**TASK REQUIREMENTS**
Once you have read the listing below, output it again exactly.
※ ※ ※
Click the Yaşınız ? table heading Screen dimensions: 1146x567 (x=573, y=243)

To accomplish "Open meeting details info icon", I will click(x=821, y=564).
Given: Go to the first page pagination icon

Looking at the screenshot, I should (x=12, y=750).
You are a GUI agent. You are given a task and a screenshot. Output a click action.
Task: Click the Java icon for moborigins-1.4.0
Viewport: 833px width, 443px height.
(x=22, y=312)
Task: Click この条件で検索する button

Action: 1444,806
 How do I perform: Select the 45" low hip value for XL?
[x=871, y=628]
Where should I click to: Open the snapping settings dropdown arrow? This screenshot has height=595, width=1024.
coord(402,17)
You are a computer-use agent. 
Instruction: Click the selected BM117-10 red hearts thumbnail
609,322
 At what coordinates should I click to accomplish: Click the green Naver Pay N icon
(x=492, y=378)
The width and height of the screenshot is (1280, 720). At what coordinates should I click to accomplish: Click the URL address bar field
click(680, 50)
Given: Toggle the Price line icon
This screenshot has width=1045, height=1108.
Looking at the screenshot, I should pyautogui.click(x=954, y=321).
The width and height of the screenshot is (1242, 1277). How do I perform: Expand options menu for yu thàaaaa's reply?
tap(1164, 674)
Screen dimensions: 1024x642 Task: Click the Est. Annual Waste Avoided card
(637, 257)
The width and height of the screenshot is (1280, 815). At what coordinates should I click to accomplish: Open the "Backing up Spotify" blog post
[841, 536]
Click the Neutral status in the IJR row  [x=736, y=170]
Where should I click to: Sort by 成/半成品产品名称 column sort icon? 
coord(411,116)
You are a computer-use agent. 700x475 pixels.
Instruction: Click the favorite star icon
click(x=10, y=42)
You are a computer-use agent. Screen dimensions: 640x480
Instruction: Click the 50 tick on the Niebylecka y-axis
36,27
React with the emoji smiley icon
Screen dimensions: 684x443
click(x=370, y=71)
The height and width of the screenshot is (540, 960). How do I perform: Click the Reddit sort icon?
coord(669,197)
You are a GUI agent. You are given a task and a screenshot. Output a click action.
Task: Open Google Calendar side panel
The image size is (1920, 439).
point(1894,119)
※ ※ ※
**SOLUTION TO THE EXERCISE**
Click the Yaşınız ? table heading Screen dimensions: 1146x567 (x=573, y=243)

To accomplish "Open meeting details info icon", I will click(x=821, y=564).
Given: Go to the first page pagination icon

Looking at the screenshot, I should (x=12, y=750).
You are a GUI agent. You are given a task and a screenshot. Output a click action.
Task: Click the Java icon for moborigins-1.4.0
Viewport: 833px width, 443px height.
(x=22, y=312)
Task: Click この条件で検索する button

Action: 1444,806
 How do I perform: Select the 45" low hip value for XL?
[x=871, y=628]
Where should I click to: Open the snapping settings dropdown arrow? This screenshot has height=595, width=1024.
coord(402,17)
You are a computer-use agent. 
Instruction: Click the selected BM117-10 red hearts thumbnail
609,322
 At what coordinates should I click to accomplish: Click the green Naver Pay N icon
(x=492, y=378)
The width and height of the screenshot is (1280, 720). At what coordinates should I click to accomplish: Click the URL address bar field
click(680, 50)
Given: Toggle the Price line icon
This screenshot has width=1045, height=1108.
Looking at the screenshot, I should pyautogui.click(x=954, y=321).
The width and height of the screenshot is (1242, 1277). How do I perform: Expand options menu for yu thàaaaa's reply?
tap(1164, 674)
Screen dimensions: 1024x642 Task: Click the Est. Annual Waste Avoided card
(637, 257)
The width and height of the screenshot is (1280, 815). At what coordinates should I click to accomplish: Open the "Backing up Spotify" blog post
[841, 536]
Click the Neutral status in the IJR row  [x=736, y=170]
Where should I click to: Sort by 成/半成品产品名称 column sort icon? 
coord(411,116)
You are a computer-use agent. 700x475 pixels.
Instruction: Click the favorite star icon
click(x=10, y=42)
You are a computer-use agent. Screen dimensions: 640x480
Instruction: Click the 50 tick on the Niebylecka y-axis
36,27
React with the emoji smiley icon
Screen dimensions: 684x443
click(x=370, y=71)
The height and width of the screenshot is (540, 960). How do I perform: Click the Reddit sort icon?
coord(669,197)
You are a GUI agent. You are given a task and a screenshot. Output a click action.
Task: Open Google Calendar side panel
The image size is (1920, 439).
point(1894,119)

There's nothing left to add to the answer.